— TASK PROMPT —
Type out all the data below, word for word.

Source records

------------------------------------------------------------------------

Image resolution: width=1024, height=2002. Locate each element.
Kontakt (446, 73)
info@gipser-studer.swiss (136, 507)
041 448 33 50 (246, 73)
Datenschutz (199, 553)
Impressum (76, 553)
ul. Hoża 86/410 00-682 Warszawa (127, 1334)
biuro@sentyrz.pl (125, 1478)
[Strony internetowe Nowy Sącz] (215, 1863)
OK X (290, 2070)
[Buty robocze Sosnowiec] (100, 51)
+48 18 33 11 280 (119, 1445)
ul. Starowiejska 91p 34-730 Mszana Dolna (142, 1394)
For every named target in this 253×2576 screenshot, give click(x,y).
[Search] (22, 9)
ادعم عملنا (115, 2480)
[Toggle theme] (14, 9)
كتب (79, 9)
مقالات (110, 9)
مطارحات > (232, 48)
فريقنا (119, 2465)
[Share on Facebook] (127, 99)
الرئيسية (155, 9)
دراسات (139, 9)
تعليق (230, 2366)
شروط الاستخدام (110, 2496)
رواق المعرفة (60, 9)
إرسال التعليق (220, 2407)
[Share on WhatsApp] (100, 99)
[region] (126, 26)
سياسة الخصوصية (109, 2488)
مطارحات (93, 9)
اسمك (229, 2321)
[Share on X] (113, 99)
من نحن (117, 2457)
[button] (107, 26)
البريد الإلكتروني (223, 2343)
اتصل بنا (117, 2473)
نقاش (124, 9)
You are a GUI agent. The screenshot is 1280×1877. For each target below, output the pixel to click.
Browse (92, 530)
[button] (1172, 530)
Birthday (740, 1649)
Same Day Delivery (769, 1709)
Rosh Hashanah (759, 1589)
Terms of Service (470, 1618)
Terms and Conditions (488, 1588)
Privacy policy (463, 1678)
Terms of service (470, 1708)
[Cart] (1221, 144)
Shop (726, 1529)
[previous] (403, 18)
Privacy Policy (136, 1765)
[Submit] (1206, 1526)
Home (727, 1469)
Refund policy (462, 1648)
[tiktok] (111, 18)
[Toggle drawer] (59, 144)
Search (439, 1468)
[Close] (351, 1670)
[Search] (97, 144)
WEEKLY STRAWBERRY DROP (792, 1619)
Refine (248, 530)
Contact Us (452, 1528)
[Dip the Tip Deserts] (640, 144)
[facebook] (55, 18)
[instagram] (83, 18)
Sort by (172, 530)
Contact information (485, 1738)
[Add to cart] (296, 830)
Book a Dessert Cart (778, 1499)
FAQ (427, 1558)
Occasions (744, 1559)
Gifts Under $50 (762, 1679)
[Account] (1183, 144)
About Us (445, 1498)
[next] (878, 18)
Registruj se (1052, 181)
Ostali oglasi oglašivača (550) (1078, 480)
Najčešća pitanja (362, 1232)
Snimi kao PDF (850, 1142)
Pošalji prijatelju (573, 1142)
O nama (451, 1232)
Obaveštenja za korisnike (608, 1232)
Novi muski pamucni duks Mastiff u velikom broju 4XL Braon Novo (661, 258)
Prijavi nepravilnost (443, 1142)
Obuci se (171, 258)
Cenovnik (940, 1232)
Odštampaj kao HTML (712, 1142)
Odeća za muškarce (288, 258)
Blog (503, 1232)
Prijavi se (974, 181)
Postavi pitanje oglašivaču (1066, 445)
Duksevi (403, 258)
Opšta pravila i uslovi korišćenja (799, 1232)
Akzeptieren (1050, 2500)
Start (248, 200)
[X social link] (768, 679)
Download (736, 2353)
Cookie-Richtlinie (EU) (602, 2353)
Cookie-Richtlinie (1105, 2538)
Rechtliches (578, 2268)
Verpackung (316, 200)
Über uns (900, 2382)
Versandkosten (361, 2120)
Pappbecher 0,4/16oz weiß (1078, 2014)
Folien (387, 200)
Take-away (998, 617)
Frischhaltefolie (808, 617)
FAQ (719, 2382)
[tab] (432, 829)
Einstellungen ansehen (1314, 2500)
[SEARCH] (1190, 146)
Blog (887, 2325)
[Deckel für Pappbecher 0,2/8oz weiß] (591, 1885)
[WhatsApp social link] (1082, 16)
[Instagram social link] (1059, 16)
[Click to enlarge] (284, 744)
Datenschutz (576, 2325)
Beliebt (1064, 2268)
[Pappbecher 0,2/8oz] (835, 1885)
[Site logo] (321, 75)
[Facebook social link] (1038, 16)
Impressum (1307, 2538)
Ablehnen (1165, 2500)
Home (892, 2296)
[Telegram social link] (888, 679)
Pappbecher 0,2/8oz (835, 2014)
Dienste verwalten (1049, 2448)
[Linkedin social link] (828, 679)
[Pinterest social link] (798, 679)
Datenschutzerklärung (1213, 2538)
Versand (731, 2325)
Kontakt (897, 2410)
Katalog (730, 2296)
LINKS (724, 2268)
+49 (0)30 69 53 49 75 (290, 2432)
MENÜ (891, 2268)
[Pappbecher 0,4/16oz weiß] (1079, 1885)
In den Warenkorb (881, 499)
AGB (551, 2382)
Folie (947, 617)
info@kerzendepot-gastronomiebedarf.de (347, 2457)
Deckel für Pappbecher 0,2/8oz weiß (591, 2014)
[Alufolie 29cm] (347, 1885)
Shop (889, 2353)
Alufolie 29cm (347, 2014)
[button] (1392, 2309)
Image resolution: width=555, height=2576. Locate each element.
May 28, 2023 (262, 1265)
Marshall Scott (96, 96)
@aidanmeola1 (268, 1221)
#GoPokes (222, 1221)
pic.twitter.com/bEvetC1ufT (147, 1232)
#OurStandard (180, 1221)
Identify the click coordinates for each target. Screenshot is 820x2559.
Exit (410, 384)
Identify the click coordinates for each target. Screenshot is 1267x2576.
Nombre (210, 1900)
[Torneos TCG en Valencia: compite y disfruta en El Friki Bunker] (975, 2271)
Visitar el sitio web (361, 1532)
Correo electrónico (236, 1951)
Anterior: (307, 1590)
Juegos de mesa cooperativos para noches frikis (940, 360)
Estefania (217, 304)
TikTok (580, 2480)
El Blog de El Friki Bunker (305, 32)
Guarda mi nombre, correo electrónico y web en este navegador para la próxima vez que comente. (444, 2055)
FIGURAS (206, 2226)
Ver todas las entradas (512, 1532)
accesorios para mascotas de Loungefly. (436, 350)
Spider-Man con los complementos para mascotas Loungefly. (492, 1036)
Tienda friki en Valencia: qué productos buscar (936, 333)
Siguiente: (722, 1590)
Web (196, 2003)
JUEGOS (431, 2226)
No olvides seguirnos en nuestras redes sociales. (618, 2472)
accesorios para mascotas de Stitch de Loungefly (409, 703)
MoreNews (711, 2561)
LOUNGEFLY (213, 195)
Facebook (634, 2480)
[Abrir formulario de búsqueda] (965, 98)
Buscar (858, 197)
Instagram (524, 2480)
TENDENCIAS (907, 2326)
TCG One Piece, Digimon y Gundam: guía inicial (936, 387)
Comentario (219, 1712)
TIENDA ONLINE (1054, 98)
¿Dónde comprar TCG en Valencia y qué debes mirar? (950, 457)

------------------------------------------------------------------------

— EXERCISE SOLUTION —
Image resolution: width=1024, height=2002. Locate each element.
Kontakt (446, 73)
info@gipser-studer.swiss (136, 507)
041 448 33 50 (246, 73)
Datenschutz (199, 553)
Impressum (76, 553)
ul. Hoża 86/410 00-682 Warszawa (127, 1334)
biuro@sentyrz.pl (125, 1478)
[Strony internetowe Nowy Sącz] (215, 1863)
OK X (290, 2070)
[Buty robocze Sosnowiec] (100, 51)
+48 18 33 11 280 (119, 1445)
ul. Starowiejska 91p 34-730 Mszana Dolna (142, 1394)
For every named target in this 253×2576 screenshot, give click(x,y).
[Search] (22, 9)
ادعم عملنا (115, 2480)
[Toggle theme] (14, 9)
كتب (79, 9)
مقالات (110, 9)
مطارحات > (232, 48)
فريقنا (119, 2465)
[Share on Facebook] (127, 99)
الرئيسية (155, 9)
دراسات (139, 9)
تعليق (230, 2366)
شروط الاستخدام (110, 2496)
رواق المعرفة (60, 9)
إرسال التعليق (220, 2407)
[Share on WhatsApp] (100, 99)
[region] (126, 26)
سياسة الخصوصية (109, 2488)
مطارحات (93, 9)
اسمك (229, 2321)
[Share on X] (113, 99)
من نحن (117, 2457)
[button] (107, 26)
البريد الإلكتروني (223, 2343)
اتصل بنا (117, 2473)
نقاش (124, 9)
You are a GUI agent. The screenshot is 1280×1877. For each target below, output the pixel to click.
Browse (92, 530)
[button] (1172, 530)
Birthday (740, 1649)
Same Day Delivery (769, 1709)
Rosh Hashanah (759, 1589)
Terms of Service (470, 1618)
Terms and Conditions (488, 1588)
Privacy policy (463, 1678)
Terms of service (470, 1708)
[Cart] (1221, 144)
Shop (726, 1529)
[previous] (403, 18)
Privacy Policy (136, 1765)
[Submit] (1206, 1526)
Home (727, 1469)
Refund policy (462, 1648)
[tiktok] (111, 18)
[Toggle drawer] (59, 144)
Search (439, 1468)
[Close] (351, 1670)
[Search] (97, 144)
WEEKLY STRAWBERRY DROP (792, 1619)
Refine (248, 530)
Contact Us (452, 1528)
[Dip the Tip Deserts] (640, 144)
[facebook] (55, 18)
[instagram] (83, 18)
Sort by (172, 530)
Contact information (485, 1738)
[Add to cart] (296, 830)
Book a Dessert Cart (778, 1499)
FAQ (427, 1558)
Occasions (744, 1559)
Gifts Under $50 (762, 1679)
[Account] (1183, 144)
About Us (445, 1498)
[next] (878, 18)
Registruj se (1052, 181)
Ostali oglasi oglašivača (550) (1078, 480)
Najčešća pitanja (362, 1232)
Snimi kao PDF (850, 1142)
Pošalji prijatelju (573, 1142)
O nama (451, 1232)
Obaveštenja za korisnike (608, 1232)
Novi muski pamucni duks Mastiff u velikom broju 4XL Braon Novo (661, 258)
Prijavi nepravilnost (443, 1142)
Obuci se (171, 258)
Cenovnik (940, 1232)
Odštampaj kao HTML (712, 1142)
Odeća za muškarce (288, 258)
Blog (503, 1232)
Prijavi se (974, 181)
Postavi pitanje oglašivaču (1066, 445)
Duksevi (403, 258)
Opšta pravila i uslovi korišćenja (799, 1232)
Akzeptieren (1050, 2500)
Start (248, 200)
[X social link] (768, 679)
Download (736, 2353)
Cookie-Richtlinie (EU) (602, 2353)
Cookie-Richtlinie (1105, 2538)
Rechtliches (578, 2268)
Verpackung (316, 200)
Über uns (900, 2382)
Versandkosten (361, 2120)
Pappbecher 0,4/16oz weiß (1078, 2014)
Folien (387, 200)
Take-away (998, 617)
Frischhaltefolie (808, 617)
FAQ (719, 2382)
[tab] (432, 829)
Einstellungen ansehen (1314, 2500)
[SEARCH] (1190, 146)
Blog (887, 2325)
[Deckel für Pappbecher 0,2/8oz weiß] (591, 1885)
[WhatsApp social link] (1082, 16)
[Instagram social link] (1059, 16)
[Click to enlarge] (284, 744)
Datenschutz (576, 2325)
Beliebt (1064, 2268)
[Pappbecher 0,2/8oz] (835, 1885)
[Site logo] (321, 75)
[Facebook social link] (1038, 16)
Impressum (1307, 2538)
Ablehnen (1165, 2500)
Home (892, 2296)
[Telegram social link] (888, 679)
Pappbecher 0,2/8oz (835, 2014)
Dienste verwalten (1049, 2448)
[Linkedin social link] (828, 679)
[Pinterest social link] (798, 679)
Datenschutzerklärung (1213, 2538)
Versand (731, 2325)
Kontakt (897, 2410)
Katalog (730, 2296)
LINKS (724, 2268)
+49 (0)30 69 53 49 75 (290, 2432)
MENÜ (891, 2268)
[Pappbecher 0,4/16oz weiß] (1079, 1885)
In den Warenkorb (881, 499)
AGB (551, 2382)
Folie (947, 617)
info@kerzendepot-gastronomiebedarf.de (347, 2457)
Deckel für Pappbecher 0,2/8oz weiß (591, 2014)
[Alufolie 29cm] (347, 1885)
Shop (889, 2353)
Alufolie 29cm (347, 2014)
[button] (1392, 2309)
Image resolution: width=555, height=2576. Locate each element.
May 28, 2023 (262, 1265)
Marshall Scott (96, 96)
@aidanmeola1 (268, 1221)
#GoPokes (222, 1221)
pic.twitter.com/bEvetC1ufT (147, 1232)
#OurStandard (180, 1221)
Identify the click coordinates for each target. Screenshot is 820x2559.
Exit (410, 384)
Identify the click coordinates for each target. Screenshot is 1267x2576.
Nombre (210, 1900)
[Torneos TCG en Valencia: compite y disfruta en El Friki Bunker] (975, 2271)
Visitar el sitio web (361, 1532)
Correo electrónico (236, 1951)
Anterior: (307, 1590)
Juegos de mesa cooperativos para noches frikis (940, 360)
Estefania (217, 304)
TikTok (580, 2480)
El Blog de El Friki Bunker (305, 32)
Guarda mi nombre, correo electrónico y web en este navegador para la próxima vez que comente. (444, 2055)
FIGURAS (206, 2226)
Ver todas las entradas (512, 1532)
accesorios para mascotas de Loungefly. (436, 350)
Spider-Man con los complementos para mascotas Loungefly. (492, 1036)
Tienda friki en Valencia: qué productos buscar (936, 333)
Siguiente: (722, 1590)
Web (196, 2003)
JUEGOS (431, 2226)
No olvides seguirnos en nuestras redes sociales. (618, 2472)
accesorios para mascotas de Stitch de Loungefly (409, 703)
MoreNews (711, 2561)
LOUNGEFLY (213, 195)
Facebook (634, 2480)
[Abrir formulario de búsqueda] (965, 98)
Buscar (858, 197)
Instagram (524, 2480)
TENDENCIAS (907, 2326)
TCG One Piece, Digimon y Gundam: guía inicial (936, 387)
Comentario (219, 1712)
TIENDA ONLINE (1054, 98)
¿Dónde comprar TCG en Valencia y qué debes mirar? (950, 457)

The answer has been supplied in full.